Diktatör Esad’a karşı El-Kaide döküntülerini beraberce desteklediği despot lider.
Katar Emiri parayı basar, birileri silahları hazırlar ve yerine ulaştırır. Anlaşma bu!
Katar Emiri ülkeye ayak basar basmaz, paraları harcayan kişiyi arabasına alır ve “Anlat bakalım adamım, paraları nereye harcadın” diye hesap sorar!
Katar Emiri, bir de “parayı seven” liderlerin ülkelerinde müşterek yatırım yapan ve dostlarının haram paralarını kendi bankalarında yıkayıp aklayan akıllı ve uyanık bir yatırımcıdır!
Burası Cumhurbaşkanı Recep’in “Yeni Türkiye’si!”
İşler burada, devlet protokolüne göre değil, keyfe ve duruma göre yürür.
Yabancı bir ülkenin devlet başkanını, istihbaratçı müsteşar karşılar ve makam arabasına biner, resmi karşılama görevlisi Bakan ise, arkadan tıngır-mıngır gelir! Herkes haddini bilecek…

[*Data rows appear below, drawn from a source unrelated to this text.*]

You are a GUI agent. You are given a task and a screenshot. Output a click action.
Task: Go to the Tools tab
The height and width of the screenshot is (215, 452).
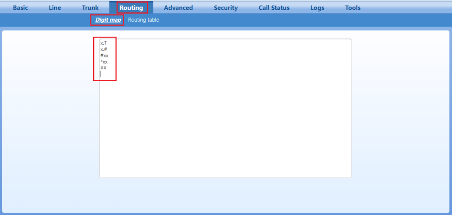[353, 8]
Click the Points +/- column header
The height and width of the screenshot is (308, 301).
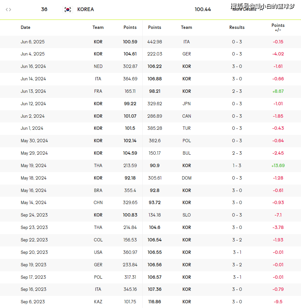[278, 28]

Türkiye ile selamı kesenler sadece demokrat ülke liderleri değildir. Ülke içindeki demokratik sivil toplum kuruluşları da Cumhurbaşkanı Recep’ ten köşe bucak kaçarlar.

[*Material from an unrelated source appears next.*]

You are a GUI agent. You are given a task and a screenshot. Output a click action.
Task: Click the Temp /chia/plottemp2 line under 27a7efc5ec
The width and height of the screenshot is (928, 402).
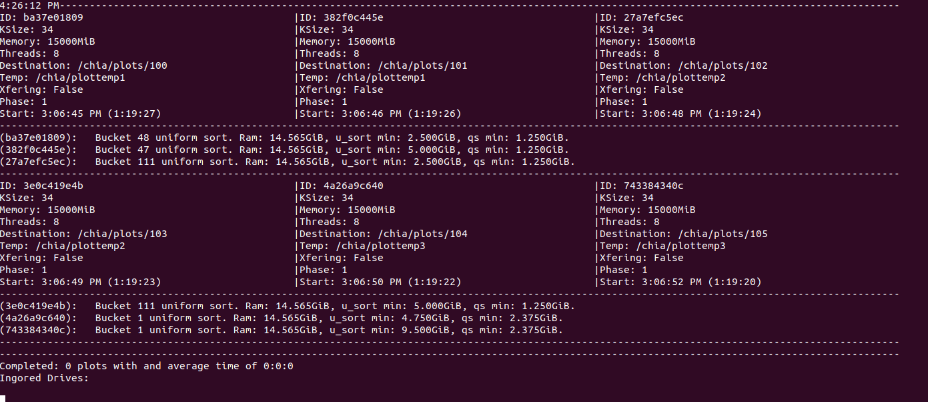(662, 77)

Cumhurbaşkanı Recep, ya kendisini davet etmeyenleri ZORLA ve TEHDİTLE Kaçak Ak Sarayına getirtir ve onlara camdan okuduğu mesajları iletir (Bakınız, Cesur Akil Adam R. Hisarcıklıoğlu) ya da kendi atadığı ve emrine aldığı kuruluşlara gider ve oralarda camdan okur!
(Bakınız, DEİK)
Cumhurbaşkanı Recep, saçlarını kömür karasına boyayan Bakanına bağladığı DEİK denen kuruluşta yaptığı konuşmada, Avrupa Birliğine yaradana sığınıp öyle bir fırça attı ki, sormayın gitsin!
C.R aynen şunları söyledi;
“Ben bu AB’nin en büyük ülkesine, PKK terör örgütünün elebaşlarını ülkenizde besliyorsunuz diye sorduğumda (bildiğiniz gibi İmralı ve Kandildeki canilerle Merkel ve adamları görüşüyor, bizim ki için görüşüyor diyen, şerefsizdir(!)) aldığım cevap ya bir hiç oldu, ya da burası hukuk devleti şeklinde cevap verildi.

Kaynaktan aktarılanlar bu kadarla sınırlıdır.